Кончилось тем, что она ошиблась, отсчитывая
сдачу одному из посетителей, что случалось с ней редко, она извинилась, но
виноватой себя не почувствовала. Сохраняя бесстрастное достоинство, девушка
дождалась, когда уйдут последние клиенты — по обыкновению, это были мэр и
священник. Шанталь заперла кассу, надела свое дешевое тяжелое пальто и
отправилась домой — так было уже много лет.
В третью ночь она предстала перед лицом Зла. А
Зло на этот раз приняло обличье крайнего изнеможения и высоченной температуры —
девушка почти теряла сознание, но при этом не могла забыться сном. Где-то за
окном слышался неумолчный волчий вой. Порой Шанталь думала, что у нее начались
галлюцинации: ей казалось, что зверь проник в ее комнату и говорит с ней на
непонятном языке. В краткий миг просветления она захотела встать и пойти в
церковь, попросить падре вызвать врача — ей плохо, очень плохо. Но когда она
попыталась исполнить свое намерение, то поняла, что ноги ее не слушаются —
стали точно ватные — и до церкви ей не дойти. Если пойдет, то до церкви не
дойдет.
Если же все-таки дойдет, ей придется ждать,
пока падре проснется, оденется, отворит ей дверь, а тем временем ночной холод
усилит ее жар до такой степени, что она скончается прямо там, перед тем местом,
которое многие почитают священным.
«Что ж, — подумала Шанталь. — По крайней мере,
не придется нести меня на кладбище: я умру на нем».
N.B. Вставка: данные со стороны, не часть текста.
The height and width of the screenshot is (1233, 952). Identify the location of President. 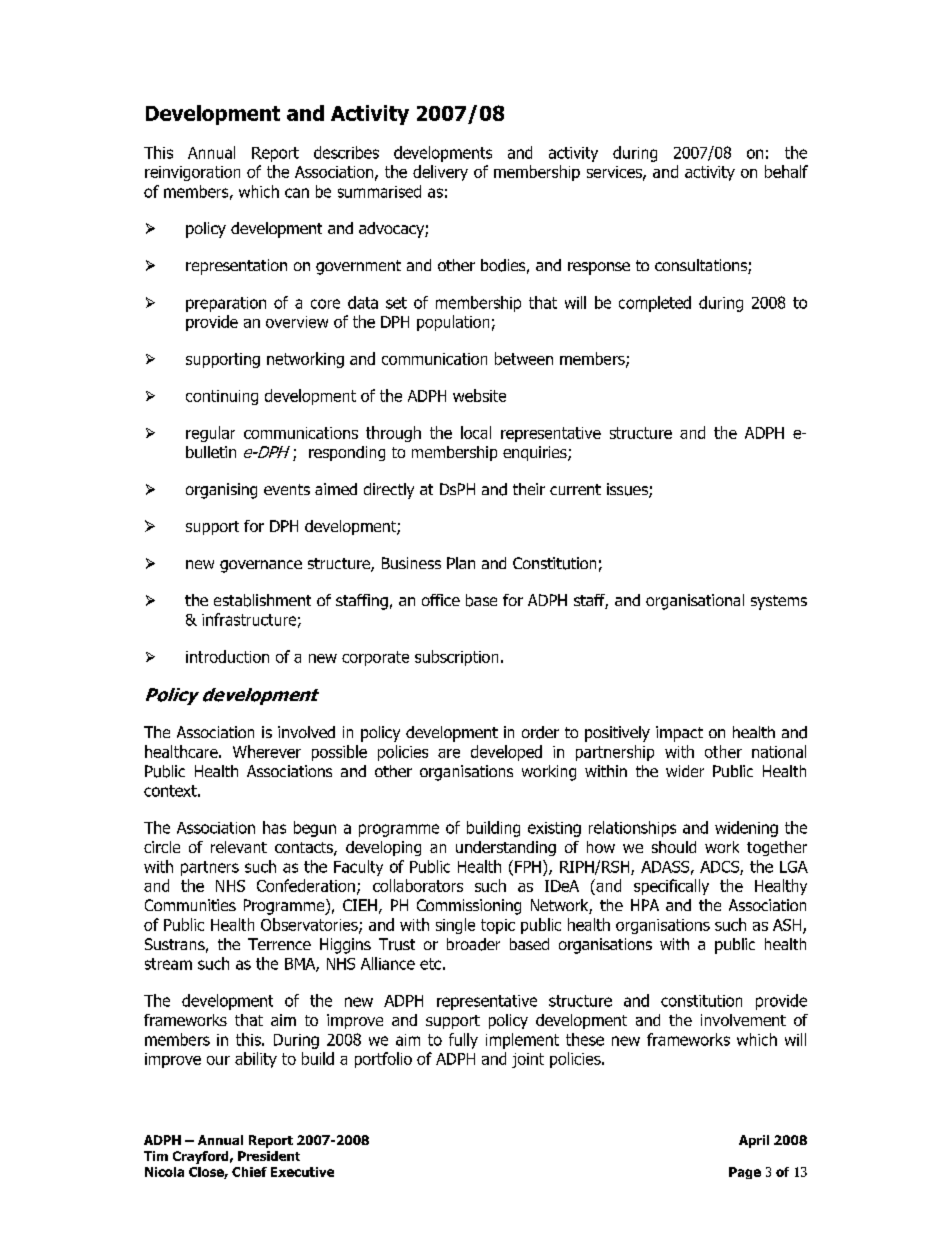
(269, 1156).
Всю ночь она металась в жару и полубреду, но,
когда утренний свет проник в ее комнату, заметила, что температура снизилась
примерно наполовину. Силы вернулись к ней, она попыталась было заснуть, но
услышала такой знакомый гудок — это в Вискос приехал булочник, и, значит, пора
готовить утренний кофе.
Никто не приказывал ей спуститься и купить
хлеба: у нее ни перед кем не было обязательств и она могла лежать в кровати
хоть целый день, потому что на работу ходила лишь по вечерам. Однако Шанталь
чувствовала в себе какую-то перемену: чтобы окончательно не лишиться рассудка,
бей необходимо ощутить окружающий ее мир. Она хотела увидеть людей, которые в
этот час, как всегда, толкутся у маленького зеленого фургона, обменивая монетки
на хлеб и радуясь тому, что начался новый день, а им есть чем заняться и есть
что есть.
Она спустилась, поздоровалась, услышала: «У
тебя усталый вид» и «Не случилось ли чего?». Все были приветливы и полны
участия, готовы прийти на помощь, все были простодушны и безыскусно добры, а ее
душа рвалась в клочья, обуреваемая страхом и сознанием своей власти, мечтами и
жаждой приключений. Ей бы очень хотелось поделиться с кем-нибудь своей тайной,
но она знала — стоит рассказать одному, как еще до полудня об этом будет знать
весь город. Так что лучше уж поблагодарить за то, что беспокоятся о ее здоровье,
и идти своей дорогой, пока не прояснится в голове.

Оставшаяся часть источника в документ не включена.